Applying Prediction Models to Twitter (28 Days of Hacking: Day 7)

So I started building yet another reverse engineering framework in Python today, but it is way too far away from being done to discuss.

Today I created my first twitter account, only so I could get access to the Twitter API. After a bit of playing around with it, the Tweepy wrapper seemed to be the best way to interface it from Python. So once I had OAuth set up, I decided to start looking at what was trending on Twitter. That's pretty easy to do after I started reading the documentation for Yahoo! Where on Earth Identifiers. But just getting the current trends for a location really doesn't give me much to work with, so I wrote some code to set up a stream on what was trending in the US. I refresh the trends every 5 minutes.
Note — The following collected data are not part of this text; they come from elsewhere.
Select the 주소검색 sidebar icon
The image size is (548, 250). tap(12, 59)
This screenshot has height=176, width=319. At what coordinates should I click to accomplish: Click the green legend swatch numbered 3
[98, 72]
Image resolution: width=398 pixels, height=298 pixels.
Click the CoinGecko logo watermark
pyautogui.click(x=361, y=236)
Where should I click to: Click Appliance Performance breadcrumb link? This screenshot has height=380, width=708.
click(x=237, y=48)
Now I have data, and I need something decently cool to do with it. So I decided to write a Markov Model for predicting the most likely thing someone posting on each trend would say. One thing I noticed is most of the tweets I was grabbing were retweets, which aren't really good for my implementation. As a result, I was just really producing a duplicate of a retweet and overlearning the data. So it's pretty easy to remove them by just looking for an RT at the start of the string. After re-running, I produce a tweet for each trend based on the Markov model.

I plan on playing with some NLP to use the Twitter API to do some other mildly interesting things.
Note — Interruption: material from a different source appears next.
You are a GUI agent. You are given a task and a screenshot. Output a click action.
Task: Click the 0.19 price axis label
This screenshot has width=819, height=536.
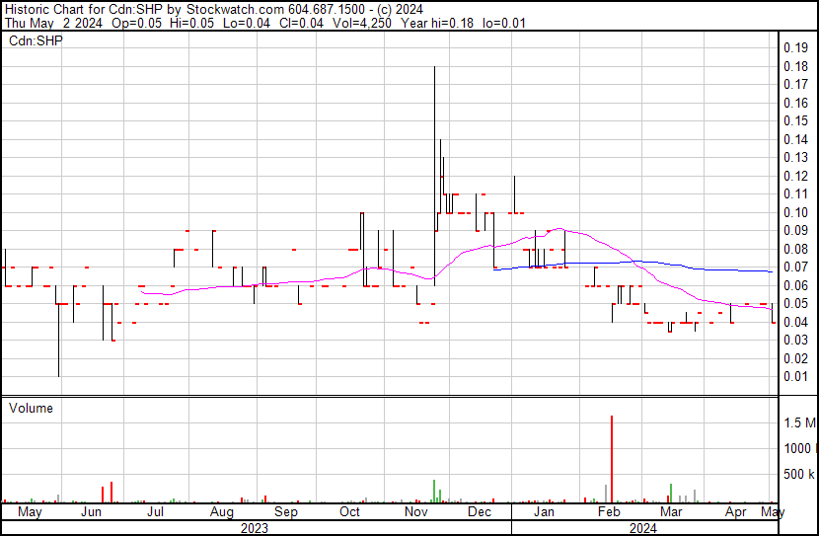(795, 47)
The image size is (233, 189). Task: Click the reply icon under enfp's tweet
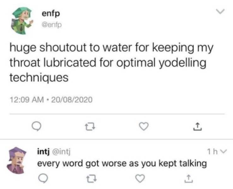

Update - February 8, 2015:

The results are starting to get a little weird. I decided to run it overnight, went to lab this morning and came back to check on it. Here are some of the most recent tweets generated:

Can't wait till Tuesday to get only 2 or no siblings.

HI MOM IM ON DRUGS #BlueMichaelIsBack

Two golf plays in the future? What would you describe your fans the way to be killed so I don't watch the GRAMMYS and is nominated!

Falcao not get a Grammy 😕..but my baby 😂 goodnight cameron sweet dreams loml 💖😇

Wait she said all the blood buddies #KillLaKill She's asleep already?

Gators got the giggles on FaceTime then you realize youre about to cry with me and some gifts on Valentine's Day? What is your favorite song?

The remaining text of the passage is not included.